View Full Version : Mississippi - State can't pay prison contracts


danielle
07-02-2002, 07:14 PM
State can't pay prison contracts
By EMILY WAGSTER
THE ASSOCIATED PRESS

JACKSON - Mississippi is taking steps to break its contracts with private prisons because the state has no money to pay for them, state officials said Monday.

The Mississippi Department of Corrections on Friday sent letters to the companies that run the state's five private prisons, saying the state is ending the contracts. The new state budget year began Monday.

MDOC officials say inmates will remain in the five prisons and the state will take over operations.

Gov.
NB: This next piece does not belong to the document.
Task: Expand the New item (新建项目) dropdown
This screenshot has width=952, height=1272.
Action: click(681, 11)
Ronnie Musgrove is having a closed-door meeting with private prison officials today in Jackson to discuss the contracts, his spokeswoman, Lee Ann Mayo, told The Associated Press.

Mayo said Musgrove might call a special legislative session to deal with private prisons.
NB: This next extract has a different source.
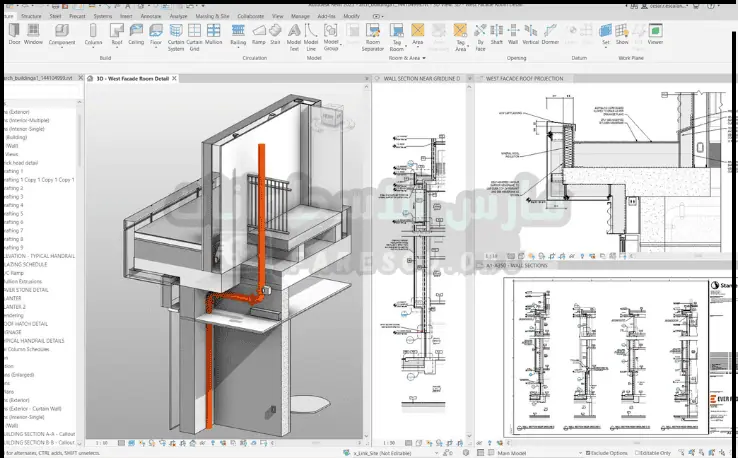Switch to the Collaborate ribbon tab
This screenshot has height=458, width=738.
pos(250,17)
Musgrove and MDOC Commissioner Robert Johnson say the state has no money for private prisons because the governor vetoed part of a corrections budget bill in April and legislators never overrode the veto.

Some lawmakers said they didn't have to override because an attorney general's opinion said a partial veto was invalid. Musgrove disagreed.

However, Attorney General Mike Moore said he's worried about public safety.

"When the people who work at the private prisons read in the paper that they are not going to have any payments from the state, they're going to worry about whether they have a job or not," Moore said. "What happens if there's a mass exodus of guards from the prisons?"

The private prisons are in Marshall, Leflore and Wilkinson counties, Meridian and Walnut Grove.

The state's contracts with the prisons say Mississippi can break the operating agreements if no money is available.


House Penitentiary Committee Chairman Bennett Malone said he's "thoroughly disgusted" with MDOC for trying to break the contracts.

"This is asinine," Malone said Monday. "For the first time since the governor has been in office, I think he is making a terrible mistake. This is not a way to run a railroad."

Malone, who has a private prison in his district, said the state should honor its contracts because "we asked those people to come in here and run those facilities."

Moore said nobody from the governor's office or MDOC contacted his office about plans to break contracts.

"They have not discussed this with us at all, which is very unusual and irresponsible," Moore said.

Griffin said corrections officials spent most of Monday making plans for MDOC to take over operation of the private prisons. She said officials are "looking on the possibility that the security staff there would be maintained" but that MDOC would move its own leaders into administrative roles.

On April 9, at the end of the regular session, Musgrove vetoed part of the MDOC budget that would have barred the transfer of money from the $54.7 million allocated for private prisons. He wanted Johnson to have flexibility to move money from any category of the corrections budget into any other category.

An opinion written by Deputy Attorney General Michael Lanford said a governor does not have the authority to veto the parts of a budget bill that specify the way money can be spent. Because of that, Lanford wrote, Musgrove's veto of part of the corrections budget was "null and void."

Moore said Monday that he stands by Lanford's opinion.

Overriding a veto takes a two-thirds majority of the House and Senate. The governor said lawmakers lost their chance to override once the regular session ended.

State spending on private prisons has been a hard-fought topic, with Musgrove saying some legislators have tried to protect private prisons at the expense of education.

Lawmakers have already been called back to one special session this year, for a Nissan expansion tax break package. Other special sessions might still be called.

Only the governor can call a special session. Musgrove usually calls special sessions on single issues.